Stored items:
○ ○ ○ ○ ○
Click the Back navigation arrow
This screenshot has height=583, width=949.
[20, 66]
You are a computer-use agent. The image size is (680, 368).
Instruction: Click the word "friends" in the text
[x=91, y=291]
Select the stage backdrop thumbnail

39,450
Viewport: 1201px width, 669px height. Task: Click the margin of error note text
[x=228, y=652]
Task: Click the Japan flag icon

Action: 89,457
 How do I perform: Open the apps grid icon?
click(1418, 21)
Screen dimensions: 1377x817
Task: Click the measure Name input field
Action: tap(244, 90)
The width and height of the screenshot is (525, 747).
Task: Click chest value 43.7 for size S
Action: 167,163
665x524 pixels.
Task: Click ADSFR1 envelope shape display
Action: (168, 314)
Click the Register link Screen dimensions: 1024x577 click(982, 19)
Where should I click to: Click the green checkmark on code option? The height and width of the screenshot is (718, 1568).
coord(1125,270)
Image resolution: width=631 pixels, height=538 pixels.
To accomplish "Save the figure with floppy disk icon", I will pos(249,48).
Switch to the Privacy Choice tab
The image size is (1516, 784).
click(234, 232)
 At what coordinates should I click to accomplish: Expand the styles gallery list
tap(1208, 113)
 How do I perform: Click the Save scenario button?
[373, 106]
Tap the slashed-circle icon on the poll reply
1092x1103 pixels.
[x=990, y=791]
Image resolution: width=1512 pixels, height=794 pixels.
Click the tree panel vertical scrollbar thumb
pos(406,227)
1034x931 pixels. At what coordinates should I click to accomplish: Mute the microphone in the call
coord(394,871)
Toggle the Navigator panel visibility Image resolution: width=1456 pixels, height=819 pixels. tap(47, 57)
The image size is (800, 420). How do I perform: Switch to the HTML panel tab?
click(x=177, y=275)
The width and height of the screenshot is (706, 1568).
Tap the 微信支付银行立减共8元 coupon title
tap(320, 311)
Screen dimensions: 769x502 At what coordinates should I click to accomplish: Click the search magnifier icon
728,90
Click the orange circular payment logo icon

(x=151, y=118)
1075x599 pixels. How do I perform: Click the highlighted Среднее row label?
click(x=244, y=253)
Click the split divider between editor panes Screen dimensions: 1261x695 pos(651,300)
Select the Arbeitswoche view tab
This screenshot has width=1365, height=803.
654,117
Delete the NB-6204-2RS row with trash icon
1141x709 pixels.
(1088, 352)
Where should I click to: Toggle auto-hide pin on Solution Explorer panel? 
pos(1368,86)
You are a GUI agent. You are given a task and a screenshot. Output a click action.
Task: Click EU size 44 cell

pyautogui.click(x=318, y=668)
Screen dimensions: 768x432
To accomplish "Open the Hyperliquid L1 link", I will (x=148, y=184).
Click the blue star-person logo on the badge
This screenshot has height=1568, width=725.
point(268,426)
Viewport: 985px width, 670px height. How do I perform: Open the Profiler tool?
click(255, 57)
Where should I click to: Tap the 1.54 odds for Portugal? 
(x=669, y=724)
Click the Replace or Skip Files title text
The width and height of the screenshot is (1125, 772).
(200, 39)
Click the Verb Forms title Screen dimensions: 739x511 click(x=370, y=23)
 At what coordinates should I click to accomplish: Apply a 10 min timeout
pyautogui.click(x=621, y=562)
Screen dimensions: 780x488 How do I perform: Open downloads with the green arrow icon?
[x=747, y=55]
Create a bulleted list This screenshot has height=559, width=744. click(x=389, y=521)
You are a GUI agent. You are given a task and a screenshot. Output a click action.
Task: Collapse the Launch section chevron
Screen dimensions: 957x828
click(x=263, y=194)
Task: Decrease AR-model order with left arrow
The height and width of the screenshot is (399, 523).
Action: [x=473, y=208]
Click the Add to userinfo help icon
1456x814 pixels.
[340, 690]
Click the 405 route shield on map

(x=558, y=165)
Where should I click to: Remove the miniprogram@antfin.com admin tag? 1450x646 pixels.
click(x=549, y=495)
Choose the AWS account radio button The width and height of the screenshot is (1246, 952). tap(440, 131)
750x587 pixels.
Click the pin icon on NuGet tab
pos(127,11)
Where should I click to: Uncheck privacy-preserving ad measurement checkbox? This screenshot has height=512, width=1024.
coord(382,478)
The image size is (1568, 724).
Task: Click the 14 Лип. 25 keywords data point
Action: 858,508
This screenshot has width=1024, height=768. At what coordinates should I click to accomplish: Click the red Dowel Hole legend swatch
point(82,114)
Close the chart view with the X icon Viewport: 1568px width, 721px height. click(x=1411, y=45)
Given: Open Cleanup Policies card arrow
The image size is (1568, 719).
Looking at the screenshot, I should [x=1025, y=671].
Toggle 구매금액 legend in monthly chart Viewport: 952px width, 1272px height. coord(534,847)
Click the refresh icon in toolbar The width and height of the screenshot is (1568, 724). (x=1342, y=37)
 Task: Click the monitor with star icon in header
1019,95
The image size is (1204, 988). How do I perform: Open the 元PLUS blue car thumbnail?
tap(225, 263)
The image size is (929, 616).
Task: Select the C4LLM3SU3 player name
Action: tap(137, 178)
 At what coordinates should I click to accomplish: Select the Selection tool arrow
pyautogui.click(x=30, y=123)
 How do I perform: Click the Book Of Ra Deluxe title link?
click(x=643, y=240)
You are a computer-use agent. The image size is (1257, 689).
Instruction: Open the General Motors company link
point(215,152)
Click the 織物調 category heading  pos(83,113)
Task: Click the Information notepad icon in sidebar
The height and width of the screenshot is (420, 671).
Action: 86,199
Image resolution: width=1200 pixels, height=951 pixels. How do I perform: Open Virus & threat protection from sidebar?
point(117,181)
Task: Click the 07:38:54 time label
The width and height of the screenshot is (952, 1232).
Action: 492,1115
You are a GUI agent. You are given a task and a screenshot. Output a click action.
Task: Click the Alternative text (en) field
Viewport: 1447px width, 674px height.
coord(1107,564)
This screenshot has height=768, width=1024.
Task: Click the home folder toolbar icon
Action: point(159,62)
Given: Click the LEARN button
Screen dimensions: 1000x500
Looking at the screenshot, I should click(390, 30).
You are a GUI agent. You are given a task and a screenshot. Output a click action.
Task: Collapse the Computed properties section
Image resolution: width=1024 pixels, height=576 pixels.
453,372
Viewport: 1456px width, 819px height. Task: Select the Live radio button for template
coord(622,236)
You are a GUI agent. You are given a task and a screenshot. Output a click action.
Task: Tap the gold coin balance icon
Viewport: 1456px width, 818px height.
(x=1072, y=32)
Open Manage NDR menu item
○ ○ ○ ○ ○
--- Action item ---
For each line above that includes "section", copy the line.

--- Exercise solution ---
Task: Collapse the Launch section chevron
Task: Collapse the Computed properties section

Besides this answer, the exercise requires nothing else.